Component (A): Alkyl phosphate salt having an alkyl group having 1 to 5 carbon atoms.
Component (B): Paraffin wax.
Component (C): Polyoxyalkylene polyhydric alcohol fatty acid ester.
Component (D): A nonionic surfactant having a (poly)oxyalkylene structure in the molecule (excluding those corresponding to component (C)). A composition containing the first treating agent for short fibers, comprising the first treating agent for short fibers according to claim 9 and a solvent. A composition containing the second treatment agent for short fibers, comprising the second treatment agent for short fibers according to claim 10 and a solvent. A synthetic fiber to which the short fiber treatment agent according to any one of claims 1 to 5 is attached. In the short fiber treatment agent set according to claim 6, the short fiber treatment agent in which the first short fiber treatment agent and the second short fiber treatment agent are mixed is attached. synthetic fiber. A method for producing a nonwoven fabric characterized by going through the following steps 1 to 3.

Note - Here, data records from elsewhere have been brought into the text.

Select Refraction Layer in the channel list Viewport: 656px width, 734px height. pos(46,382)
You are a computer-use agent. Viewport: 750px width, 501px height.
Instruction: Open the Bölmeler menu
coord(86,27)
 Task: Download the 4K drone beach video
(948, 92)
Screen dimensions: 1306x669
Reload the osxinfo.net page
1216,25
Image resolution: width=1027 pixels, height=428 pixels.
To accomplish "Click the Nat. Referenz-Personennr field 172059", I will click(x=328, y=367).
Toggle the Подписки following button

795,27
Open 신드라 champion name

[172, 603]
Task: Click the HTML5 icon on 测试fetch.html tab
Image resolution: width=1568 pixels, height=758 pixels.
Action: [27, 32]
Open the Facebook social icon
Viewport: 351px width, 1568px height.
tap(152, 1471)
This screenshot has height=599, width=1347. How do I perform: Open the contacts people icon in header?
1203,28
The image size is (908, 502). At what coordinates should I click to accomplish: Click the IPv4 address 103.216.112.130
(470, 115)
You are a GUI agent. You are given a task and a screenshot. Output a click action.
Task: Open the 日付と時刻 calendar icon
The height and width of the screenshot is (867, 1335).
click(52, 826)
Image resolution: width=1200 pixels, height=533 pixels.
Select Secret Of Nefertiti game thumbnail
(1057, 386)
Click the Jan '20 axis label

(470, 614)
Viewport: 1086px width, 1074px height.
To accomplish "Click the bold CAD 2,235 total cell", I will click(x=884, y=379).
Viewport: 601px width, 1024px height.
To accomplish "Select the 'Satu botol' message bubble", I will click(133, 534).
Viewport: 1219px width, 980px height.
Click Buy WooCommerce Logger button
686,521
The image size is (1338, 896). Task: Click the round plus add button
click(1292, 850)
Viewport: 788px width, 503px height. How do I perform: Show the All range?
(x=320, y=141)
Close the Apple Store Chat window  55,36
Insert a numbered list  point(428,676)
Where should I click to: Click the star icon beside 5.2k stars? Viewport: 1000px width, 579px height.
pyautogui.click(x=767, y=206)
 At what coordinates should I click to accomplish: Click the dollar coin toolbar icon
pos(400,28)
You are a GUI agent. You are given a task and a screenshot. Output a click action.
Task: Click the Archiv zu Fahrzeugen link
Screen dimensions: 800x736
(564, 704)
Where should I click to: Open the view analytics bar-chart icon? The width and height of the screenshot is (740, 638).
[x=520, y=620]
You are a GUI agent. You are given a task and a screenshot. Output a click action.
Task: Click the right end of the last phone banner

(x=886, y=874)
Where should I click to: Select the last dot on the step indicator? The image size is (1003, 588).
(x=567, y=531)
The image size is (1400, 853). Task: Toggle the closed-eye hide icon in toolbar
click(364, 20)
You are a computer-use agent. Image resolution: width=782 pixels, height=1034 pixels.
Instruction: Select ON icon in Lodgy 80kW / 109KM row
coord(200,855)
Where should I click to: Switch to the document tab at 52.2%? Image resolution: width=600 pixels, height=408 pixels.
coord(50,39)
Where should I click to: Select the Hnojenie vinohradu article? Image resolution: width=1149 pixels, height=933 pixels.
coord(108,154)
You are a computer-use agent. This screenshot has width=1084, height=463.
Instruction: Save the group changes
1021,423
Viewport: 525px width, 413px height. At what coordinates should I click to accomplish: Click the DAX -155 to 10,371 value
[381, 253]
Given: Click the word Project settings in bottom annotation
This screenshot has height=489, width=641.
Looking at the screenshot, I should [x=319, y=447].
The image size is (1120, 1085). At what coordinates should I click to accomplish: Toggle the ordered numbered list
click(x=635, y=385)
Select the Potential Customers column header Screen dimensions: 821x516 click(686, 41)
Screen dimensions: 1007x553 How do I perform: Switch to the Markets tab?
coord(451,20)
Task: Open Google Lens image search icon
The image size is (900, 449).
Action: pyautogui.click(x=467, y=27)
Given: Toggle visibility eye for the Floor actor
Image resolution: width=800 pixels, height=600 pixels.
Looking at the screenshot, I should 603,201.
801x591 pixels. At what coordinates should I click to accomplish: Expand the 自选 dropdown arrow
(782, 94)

Step 1: A step of attaching the short fiber treatment agent according to any one of claims 1 to 5 to synthetic fibers.
Step 2: A step of passing through a carding machine the synthetic fibers to which the treatment agent for short fibers has been applied in step 1 to obtain a web.
Step 3: A step of heat-sealing the web obtained in step 2 to obtain a nonwoven fabric. A method for producing a nonwoven fabric characterized by going through the following steps 1 to 3.
Step 1: A short fiber treatment agent in which the first short fiber treatment agent and the second short fiber treatment agent in the short fiber treatment agent set according to claim 6 are mixed is adhered to synthetic fibers. The process of making
Step 2: A step of passing through a carding machine the synthetic fibers to which the treatment agent for short fibers has been applied in step 1 to obtain a web.
Step 3: A step of heat-sealing the web obtained in step 2 to obtain a nonwoven fabric. 17. The method for producing a nonwoven fabric according to claim 15 or 16, wherein the synthetic fibers are polyolefin synthetic fibers.